Comment 4: Other limitations exist with this study. Human language is not always explicit, and tweets are limited.
Reply 4: Thank you for the comment. We agree with the reviewer and have added this in our discussion of study limitations, “Twitter’s imposed character limit (previously 140, now 280) restricts the amount of information that can be shared in a single tweet. In terms of public messaging, this has inherent constraints, and in our analyses, can lead to oversimplification or loss of context, making it challenging to capture and convey certain nuanced information regarding influenza vaccines and vaccine hesitancy. Human language is not always explicit and tweets are limited.”
Comment 5: In addition, these data were collected using keyword searches and may have missed participants.
Reply 5: Thank you for the comment. We agree with the reviewer and have added this in our discussion of study limitations, “Second, the tweets used in the present dataset were filtered based on specific keyword searches, potentially leading to some selection biases. The search criteria might predominantly spotlight tweets from mainstream organisations endorsing vaccination. As an illustration, tweets employing hashtags like #BigPharma and #StopMandatoryVaccines could disseminate misleading information or demonstrate 'anti-vax' stances on flu shots without directly mentioning “flu” or “influenza”. Such tweets might be overlooked in our search parameters. This could mean our analysis might not capture these nuanced discussions and alternate messages.”
Comment 6: From the ethical point of view it is understood that all users of social networks authorize their content to be analyzed, however there are many vaccine users who do not use social networks to comment on them. There is significant selection bias.

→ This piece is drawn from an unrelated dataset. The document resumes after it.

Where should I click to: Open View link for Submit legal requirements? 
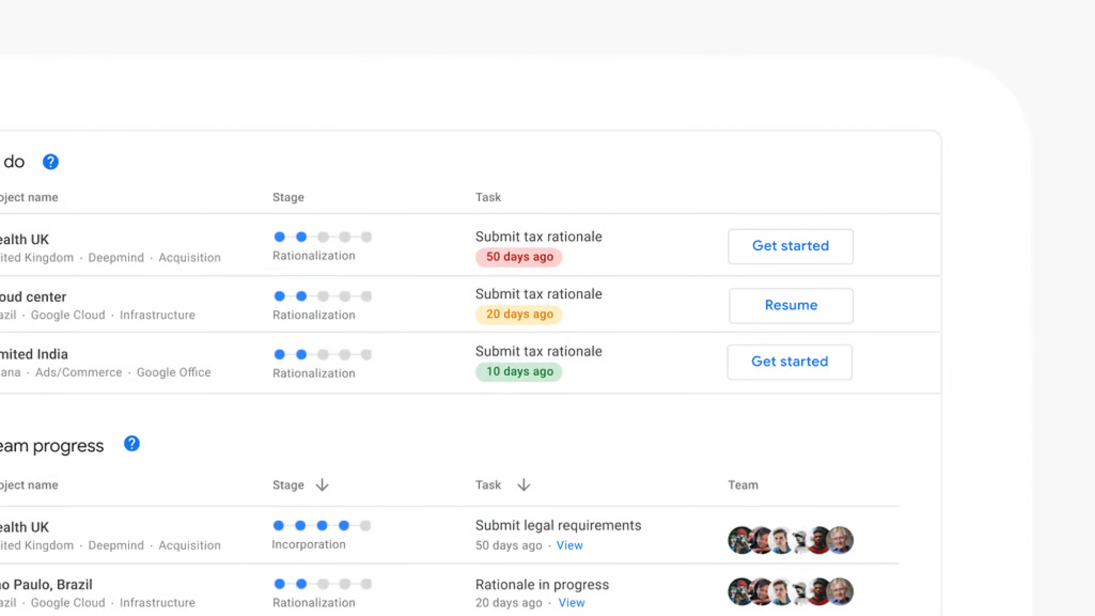[570, 545]
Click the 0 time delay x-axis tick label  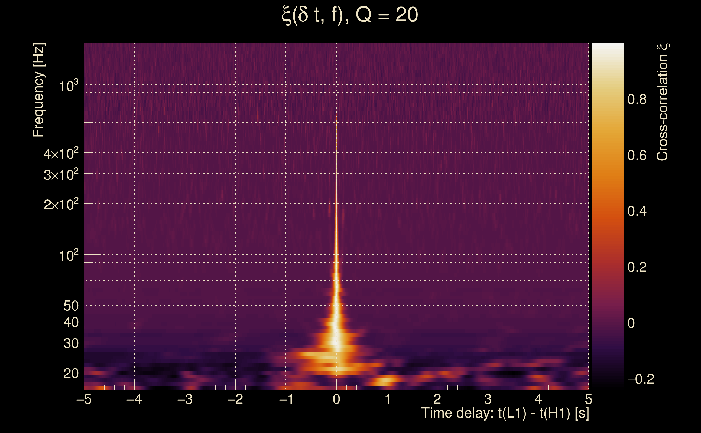pos(336,399)
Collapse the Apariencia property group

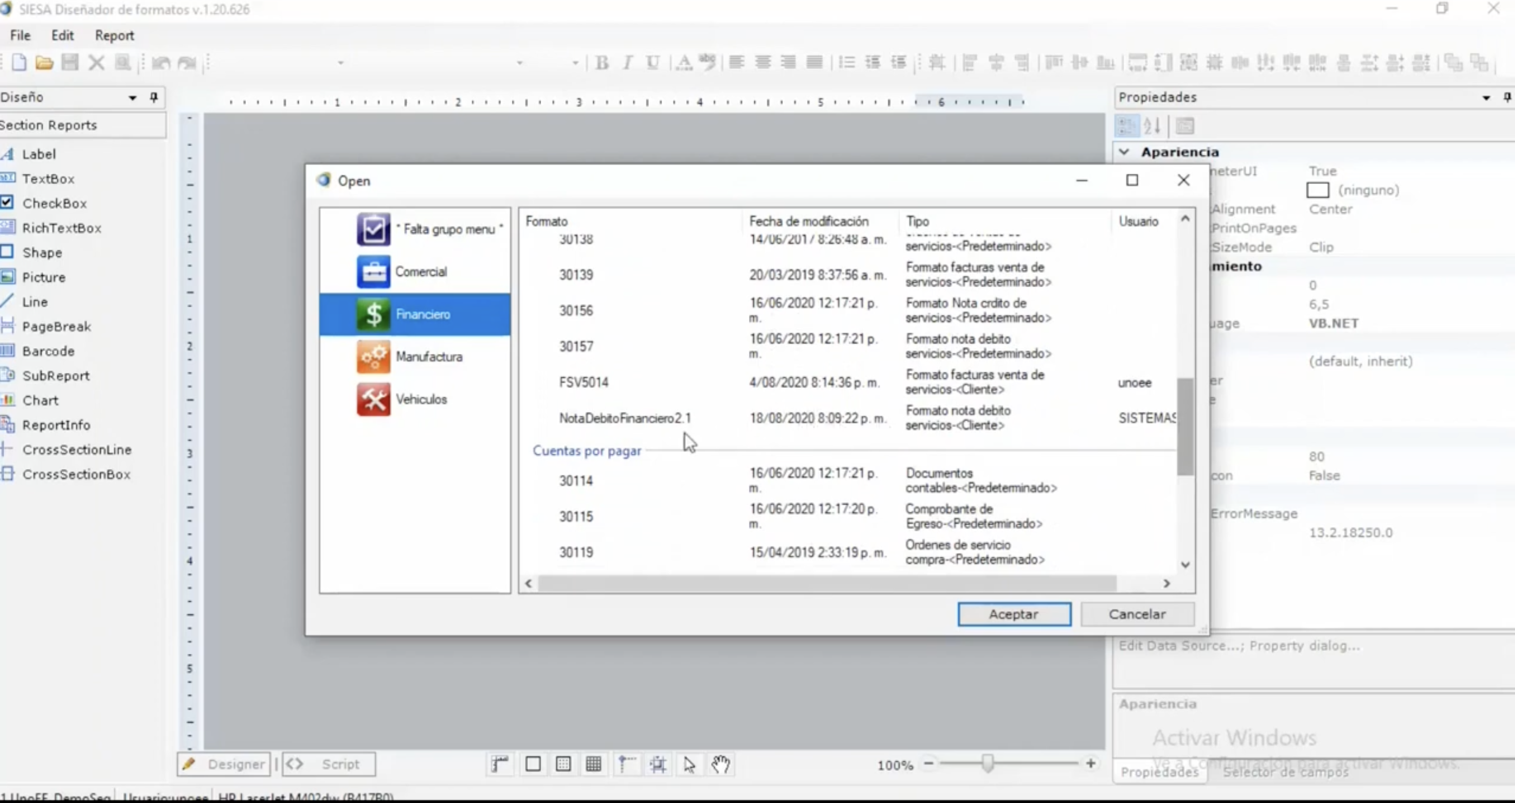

Reply 6: Thank you for the comment. We agree with the reviewer and have added this in our discussion of study limitations, “This potential sampling bias may restrict the applicability of our findings to more diverse populations. Moreover, there are also vaccine users who do not use social media.”
Round 2
Reviewer 3 Report
Thank you for your answers and to try to improve the new version of the manuscript. There are methodological problems that they cannot solve and therefore they mention it as limitations of the study.
Author Response
Thank you for your kind words. Yes, we have acknowledged the methodological limitations of our study.